A lot of the sounds the duo soaked up during that time fed into the process too. Stephens was especially entranced with The Shins. “There’s something about ‘Phantom Limb’ [from The Shins’ 2007 Wincing the Night Away] that becomes a little portal opener to spark ideas,” he enthuses. “That gave me more poetic license… Sometimes if you read a lyric line, it may not make complete sense but somehow you feel it emotionally.”

The band’s Byrds influences are unveiled in the gentle lapping of the guitars and the way the vocal harmonies breathe with the chord changes on tunes like the joyful “New September Song” and the foreboding “Scream.” “That’s what we both came up on,” confirms Stephens, “me more in a contemporary fashion.”

Stephens’ devotion to classic films helped inspire “Scream” on a lyrical level. “There’s a Jimmy Stewart movie called You Can’t Take It with You,” he says. In that movie, Jimmy Stewart and Jean Arthur are sitting at a table in a nightclub. He says something like, ‘It makes me want to scream.’ And then he starts into this whole scene—he’s sitting down, and he says, ‘I can feel it in my toes. Oh, it’s coming past my knees. Oh my God, it’s in my throat,’ and he grabs his throat. And then Jean Arthur screams because she’s afraid he’s gonna scream.”

The production of “Always the Rainbow” was informed by a much more obscure source. Wilco multi-instrumentalist Pat Sansone played Stephens an album by unknown 1970s Memphis art rockers Companion. Impressed by their graceful analog synth touches, Stephens drafted Sansone to evoke the promise of the rainbow in the song with a warm Moog line.

*Exercises*
**a)** Can you copy, word for word, the excerpt about the band's influences from "Stephens’ devotion to" up to and including "warm Moog line."?
**b)** Do these statements agree with the excerpt about the band's influences? For each, answer yes or no and quote the deciding words of the excerpt.
(i) Pat Sansone is a member of Wilco.
(ii) "Phantom Limb" comes from a Shins album released in 2009.
(iii) In the film scene Stephens describes, Jimmy Stewart's character is the one who screams.
The lines after the excerpt about the band's influences are separate material.

*Available data*

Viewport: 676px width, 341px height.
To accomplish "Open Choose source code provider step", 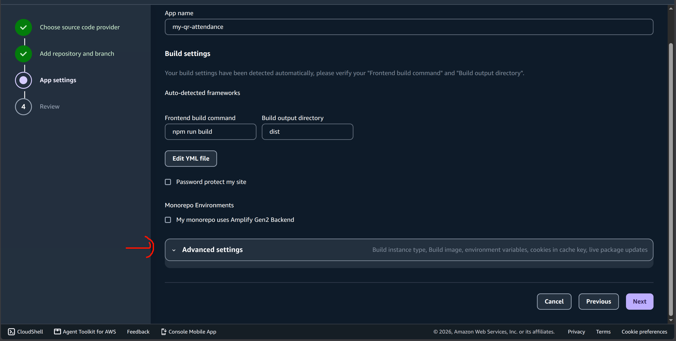I will click(80, 27).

*Solutions for each task*
**a)**
Stephens’ devotion to classic films helped inspire “Scream” on a lyrical level. “There’s a Jimmy Stewart movie called You Can’t Take It with You,” he says. In that movie, Jimmy Stewart and Jean Arthur are sitting at a table in a nightclub. He says something like, ‘It makes me want to scream.’ And then he starts into this whole scene—he’s sitting down, and he says, ‘I can feel it in my toes. Oh, it’s coming past my knees. Oh my God, it’s in my throat,’ and he grabs his throat. And then Jean Arthur screams because she’s afraid he’s gonna scream.”

The production of “Always the Rainbow” was informed by a much more obscure source. Wilco multi-instrumentalist Pat Sansone played Stephens an album by unknown 1970s Memphis art rockers Companion. Impressed by their graceful analog synth touches, Stephens drafted Sansone to evoke the promise of the rainbow in the song with a warm Moog line.

**b)**
(i) Yes: "Wilco multi-instrumentalist Pat Sansone"
(ii) No: "[from The Shins’ 2007 Wincing the Night Away]"
(iii) No: "And then Jean Arthur screams because she’s afraid he’s gonna scream."